Over the past few years, AUM in the private equity special situations funds space has experienced substantial growth, while the vehicles used to access opportunities have become increasingly sophisticated. Asset managers use equity, equity-linked and debt-related instruments, but the key differentiator that ultimately determines performance is the ability to identify high-quality opportunities. This is not easy, and depends on the right mix of regional expertise, local networks and relationships, industry knowledge, rigorous research and the manager’s ability to unearth companies that are at a significant stage in their business cycle.

Value-drive strategies

A successful investment approach for special situations in this context is likely to focus on stable mature businesses that have high quality management and are undervalued relative to their long-term potential. The best managers leverage their information network to unlock industry and regional insights in the relatively closed Mena markets and create a reasonably concentrated portfolio. The investment horizon is typically medium term, which allows these funds to take advantage of market dislocations that short-term investors avoid. Some of the most successful managers have acquired investment bandwidth in particular regions to expand their insight and expert network. The value creation exercise is not without its challenges. To some extent every emerging market situation has some of the characteristics to be ‘special’ but very few promise the most attractive returns. As the world tilts in favour of high-growth markets, potential transactions need to overcome higher hurdles than their old world counterparts. Differences of regulation, culture and experience in closing such cross-border transactions can make for a difficult deal-making process. The following emerging themes are particularly compelling in terms of the value potential they represent:

• Infrastructure: The development required to accommodate future urban growth is creating an unprecedented investment boom to meet enormous demand for power, water, sewerage and transport infrastructure. $2trn of government and private sector spending is anticipated in the Mena region and India over the next five years.
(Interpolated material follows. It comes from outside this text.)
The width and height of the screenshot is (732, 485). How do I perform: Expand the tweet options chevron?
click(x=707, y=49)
• Privatisations: There has been a paradigm shift in the attitude of many governments towards privatisation and much greater willingness to involve private sector participation. Despite record oil prices, Middle Eastern countries have begun to push their privatisation agenda in earnest. In turn, as governments step back, a considerable degree of economic liberalisation is under way in the private sector, which creates the opportunity to consolidate industries or supply chains.
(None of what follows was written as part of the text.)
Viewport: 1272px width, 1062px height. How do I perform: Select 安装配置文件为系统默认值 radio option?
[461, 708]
• Family group strategies: Many family groups are redefining their strategic focus, identifying core sectors and addressing issues such as succession planning and corporate governance. This is most evident in India and Mena, where businesses are steadily becoming institutionalised.

• Education: Education has been an under-invested sector throughout the entire Samena region, despite a rapidly growing youth population, greater hunger for education from a rising middle class and a workforce as yet untrained for more highly skilled jobs. With secondary and tertiary enrolment levels low relative to mature economies, private sector investment and private-public partnerships is essential.
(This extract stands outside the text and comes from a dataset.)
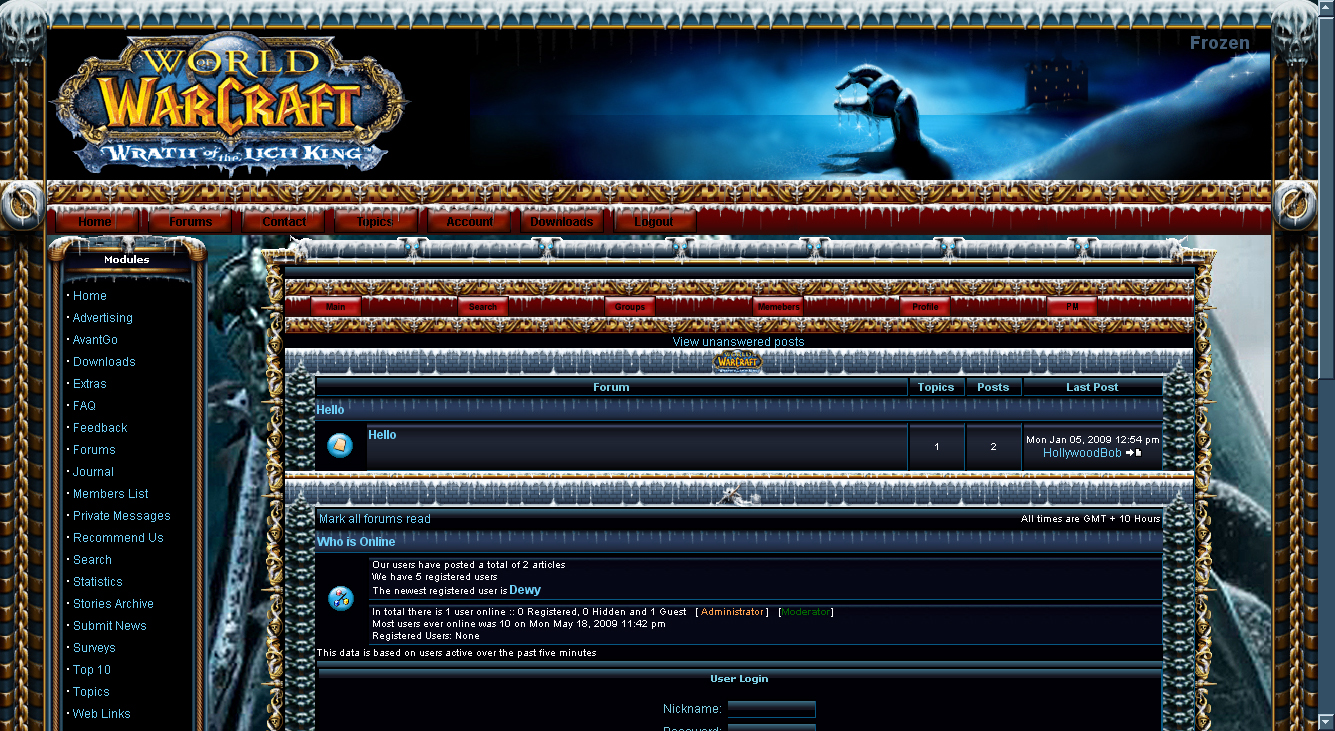This screenshot has width=1335, height=731.
Task: Open the Groups forum button
Action: pos(630,307)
• Healthcare: Similar soft infrastructure investment in healthcare in developing economies is in a phase of rapid growth, driven by growth in populations, disposable incomes and life expectancy. Developed market average annual spend on healthcare is still around seven times GCC levels, while many countries are developing global reputations for high-end private sector facilities which target medical tourism.

• Consumption: Rapid economic development has created higher disposable incomes and increased consumer confidence, fuelled by rising urbanisation and increased access to finance. This in turn encourages new business groups that can successfully service evolving consumption patterns.